What needs to be done
Can you edit these lines so that "shopping cart" becomes "shopping bag", leaving everything else unchanged?

======== Records provided ========

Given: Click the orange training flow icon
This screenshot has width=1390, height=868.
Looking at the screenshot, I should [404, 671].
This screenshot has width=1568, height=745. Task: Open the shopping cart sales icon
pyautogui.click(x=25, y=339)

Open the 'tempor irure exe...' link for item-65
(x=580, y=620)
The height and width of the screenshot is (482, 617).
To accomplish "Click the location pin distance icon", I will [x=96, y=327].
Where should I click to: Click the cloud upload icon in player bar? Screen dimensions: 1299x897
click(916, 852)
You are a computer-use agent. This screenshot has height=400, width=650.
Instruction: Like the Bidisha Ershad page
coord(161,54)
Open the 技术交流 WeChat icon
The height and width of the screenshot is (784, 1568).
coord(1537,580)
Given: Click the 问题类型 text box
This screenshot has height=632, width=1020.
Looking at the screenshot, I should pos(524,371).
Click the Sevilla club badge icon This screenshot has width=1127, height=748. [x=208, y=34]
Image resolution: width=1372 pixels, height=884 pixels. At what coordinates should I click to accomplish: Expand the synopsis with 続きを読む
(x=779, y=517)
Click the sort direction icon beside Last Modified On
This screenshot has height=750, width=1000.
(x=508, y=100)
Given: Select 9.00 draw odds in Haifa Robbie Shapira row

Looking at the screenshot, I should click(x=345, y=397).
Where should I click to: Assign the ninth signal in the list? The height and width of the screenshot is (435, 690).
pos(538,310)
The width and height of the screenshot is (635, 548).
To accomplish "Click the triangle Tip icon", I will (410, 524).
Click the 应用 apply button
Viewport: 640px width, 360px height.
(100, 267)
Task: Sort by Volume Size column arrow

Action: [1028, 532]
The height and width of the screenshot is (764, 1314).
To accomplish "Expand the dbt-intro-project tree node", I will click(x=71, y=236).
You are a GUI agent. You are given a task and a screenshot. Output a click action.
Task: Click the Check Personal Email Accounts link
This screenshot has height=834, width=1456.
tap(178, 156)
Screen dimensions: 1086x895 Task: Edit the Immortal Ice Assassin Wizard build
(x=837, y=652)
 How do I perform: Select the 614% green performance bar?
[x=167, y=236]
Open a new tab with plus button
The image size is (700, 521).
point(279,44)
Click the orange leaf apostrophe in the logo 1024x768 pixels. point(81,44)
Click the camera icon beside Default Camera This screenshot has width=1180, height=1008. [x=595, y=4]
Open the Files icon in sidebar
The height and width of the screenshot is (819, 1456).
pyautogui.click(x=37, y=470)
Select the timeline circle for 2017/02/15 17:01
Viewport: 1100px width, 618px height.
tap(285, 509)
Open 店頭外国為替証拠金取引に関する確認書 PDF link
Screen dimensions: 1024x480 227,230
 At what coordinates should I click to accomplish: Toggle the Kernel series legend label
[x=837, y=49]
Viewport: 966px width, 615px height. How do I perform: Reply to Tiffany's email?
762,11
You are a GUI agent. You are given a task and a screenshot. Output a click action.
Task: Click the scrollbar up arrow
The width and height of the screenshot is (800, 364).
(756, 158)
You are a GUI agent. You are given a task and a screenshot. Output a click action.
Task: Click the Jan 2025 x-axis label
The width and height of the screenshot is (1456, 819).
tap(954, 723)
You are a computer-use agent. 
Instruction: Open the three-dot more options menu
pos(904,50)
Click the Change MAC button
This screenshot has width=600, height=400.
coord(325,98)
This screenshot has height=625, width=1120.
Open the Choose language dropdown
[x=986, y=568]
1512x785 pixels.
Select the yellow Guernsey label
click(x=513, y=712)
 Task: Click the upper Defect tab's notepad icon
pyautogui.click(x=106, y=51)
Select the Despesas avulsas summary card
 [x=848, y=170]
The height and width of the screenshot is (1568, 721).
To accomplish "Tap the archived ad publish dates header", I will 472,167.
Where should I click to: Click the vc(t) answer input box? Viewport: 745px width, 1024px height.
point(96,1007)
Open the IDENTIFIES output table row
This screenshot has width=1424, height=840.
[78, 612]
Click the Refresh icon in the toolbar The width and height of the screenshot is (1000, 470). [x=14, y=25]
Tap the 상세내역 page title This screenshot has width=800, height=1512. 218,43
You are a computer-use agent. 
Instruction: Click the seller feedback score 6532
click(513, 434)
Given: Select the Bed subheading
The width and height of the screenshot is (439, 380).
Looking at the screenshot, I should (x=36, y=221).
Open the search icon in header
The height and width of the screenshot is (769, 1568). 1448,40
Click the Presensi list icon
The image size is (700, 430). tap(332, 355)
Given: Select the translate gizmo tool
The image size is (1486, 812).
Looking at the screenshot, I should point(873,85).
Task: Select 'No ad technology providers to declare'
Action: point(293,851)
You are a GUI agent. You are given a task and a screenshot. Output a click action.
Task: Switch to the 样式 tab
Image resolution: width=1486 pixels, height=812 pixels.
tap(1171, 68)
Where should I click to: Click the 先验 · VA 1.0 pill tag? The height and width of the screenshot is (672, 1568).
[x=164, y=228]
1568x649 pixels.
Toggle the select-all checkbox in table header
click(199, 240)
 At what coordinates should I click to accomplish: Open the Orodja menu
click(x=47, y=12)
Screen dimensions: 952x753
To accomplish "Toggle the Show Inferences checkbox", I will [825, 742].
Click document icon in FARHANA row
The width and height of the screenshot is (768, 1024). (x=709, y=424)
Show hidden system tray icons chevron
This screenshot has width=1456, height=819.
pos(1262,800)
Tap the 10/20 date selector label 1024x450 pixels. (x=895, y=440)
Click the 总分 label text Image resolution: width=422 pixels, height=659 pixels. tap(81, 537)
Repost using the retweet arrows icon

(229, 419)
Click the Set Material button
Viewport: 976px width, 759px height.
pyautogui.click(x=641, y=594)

========

Solution to this exercise
Given: Click the orange training flow icon
This screenshot has width=1390, height=868.
Looking at the screenshot, I should [404, 671].
This screenshot has width=1568, height=745. Task: Open the shopping bag sales icon
pyautogui.click(x=25, y=339)

Open the 'tempor irure exe...' link for item-65
(x=580, y=620)
The height and width of the screenshot is (482, 617).
To accomplish "Click the location pin distance icon", I will [x=96, y=327].
Where should I click to: Click the cloud upload icon in player bar? Screen dimensions: 1299x897
click(916, 852)
You are a computer-use agent. This screenshot has height=400, width=650.
Instruction: Like the Bidisha Ershad page
coord(161,54)
Open the 技术交流 WeChat icon
The height and width of the screenshot is (784, 1568).
coord(1537,580)
Given: Click the 问题类型 text box
This screenshot has height=632, width=1020.
Looking at the screenshot, I should pos(524,371).
Click the Sevilla club badge icon This screenshot has width=1127, height=748. [x=208, y=34]
Image resolution: width=1372 pixels, height=884 pixels. At what coordinates should I click to accomplish: Expand the synopsis with 続きを読む
(x=779, y=517)
Click the sort direction icon beside Last Modified On
This screenshot has height=750, width=1000.
(x=508, y=100)
Given: Select 9.00 draw odds in Haifa Robbie Shapira row

Looking at the screenshot, I should click(x=345, y=397).
Where should I click to: Assign the ninth signal in the list? The height and width of the screenshot is (435, 690).
pos(538,310)
The width and height of the screenshot is (635, 548).
To accomplish "Click the triangle Tip icon", I will (410, 524).
Click the 应用 apply button
Viewport: 640px width, 360px height.
(100, 267)
Task: Sort by Volume Size column arrow

Action: [1028, 532]
The height and width of the screenshot is (764, 1314).
To accomplish "Expand the dbt-intro-project tree node", I will click(x=71, y=236).
You are a GUI agent. You are given a task and a screenshot. Output a click action.
Task: Click the Check Personal Email Accounts link
This screenshot has height=834, width=1456.
tap(178, 156)
Screen dimensions: 1086x895 Task: Edit the Immortal Ice Assassin Wizard build
(x=837, y=652)
 How do I perform: Select the 614% green performance bar?
[x=167, y=236]
Open a new tab with plus button
The image size is (700, 521).
point(279,44)
Click the orange leaf apostrophe in the logo 1024x768 pixels. point(81,44)
Click the camera icon beside Default Camera This screenshot has width=1180, height=1008. [x=595, y=4]
Open the Files icon in sidebar
The height and width of the screenshot is (819, 1456).
pyautogui.click(x=37, y=470)
Select the timeline circle for 2017/02/15 17:01
Viewport: 1100px width, 618px height.
tap(285, 509)
Open 店頭外国為替証拠金取引に関する確認書 PDF link
Screen dimensions: 1024x480 227,230
 At what coordinates should I click to accomplish: Toggle the Kernel series legend label
[x=837, y=49]
Viewport: 966px width, 615px height. How do I perform: Reply to Tiffany's email?
762,11
You are a GUI agent. You are given a task and a screenshot. Output a click action.
Task: Click the scrollbar up arrow
The width and height of the screenshot is (800, 364).
(756, 158)
You are a GUI agent. You are given a task and a screenshot. Output a click action.
Task: Click the Jan 2025 x-axis label
The width and height of the screenshot is (1456, 819).
tap(954, 723)
You are a computer-use agent. 
Instruction: Open the three-dot more options menu
pos(904,50)
Click the Change MAC button
This screenshot has width=600, height=400.
coord(325,98)
This screenshot has height=625, width=1120.
Open the Choose language dropdown
[x=986, y=568]
1512x785 pixels.
Select the yellow Guernsey label
click(x=513, y=712)
 Task: Click the upper Defect tab's notepad icon
pyautogui.click(x=106, y=51)
Select the Despesas avulsas summary card
 [x=848, y=170]
The height and width of the screenshot is (1568, 721).
To accomplish "Tap the archived ad publish dates header", I will 472,167.
Where should I click to: Click the vc(t) answer input box? Viewport: 745px width, 1024px height.
point(96,1007)
Open the IDENTIFIES output table row
This screenshot has width=1424, height=840.
[78, 612]
Click the Refresh icon in the toolbar The width and height of the screenshot is (1000, 470). [x=14, y=25]
Tap the 상세내역 page title This screenshot has width=800, height=1512. 218,43
You are a computer-use agent. 
Instruction: Click the seller feedback score 6532
click(513, 434)
Given: Select the Bed subheading
The width and height of the screenshot is (439, 380).
Looking at the screenshot, I should (x=36, y=221).
Open the search icon in header
The height and width of the screenshot is (769, 1568). 1448,40
Click the Presensi list icon
The image size is (700, 430). tap(332, 355)
Given: Select the translate gizmo tool
The image size is (1486, 812).
Looking at the screenshot, I should point(873,85).
Task: Select 'No ad technology providers to declare'
Action: point(293,851)
You are a GUI agent. You are given a task and a screenshot. Output a click action.
Task: Switch to the 样式 tab
Image resolution: width=1486 pixels, height=812 pixels.
tap(1171, 68)
Where should I click to: Click the 先验 · VA 1.0 pill tag? The height and width of the screenshot is (672, 1568).
[x=164, y=228]
1568x649 pixels.
Toggle the select-all checkbox in table header
click(199, 240)
 At what coordinates should I click to accomplish: Open the Orodja menu
click(x=47, y=12)
Screen dimensions: 952x753
To accomplish "Toggle the Show Inferences checkbox", I will [825, 742].
Click document icon in FARHANA row
The width and height of the screenshot is (768, 1024). (x=709, y=424)
Show hidden system tray icons chevron
This screenshot has width=1456, height=819.
pos(1262,800)
Tap the 10/20 date selector label 1024x450 pixels. (x=895, y=440)
Click the 总分 label text Image resolution: width=422 pixels, height=659 pixels. tap(81, 537)
Repost using the retweet arrows icon

(229, 419)
Click the Set Material button
Viewport: 976px width, 759px height.
pyautogui.click(x=641, y=594)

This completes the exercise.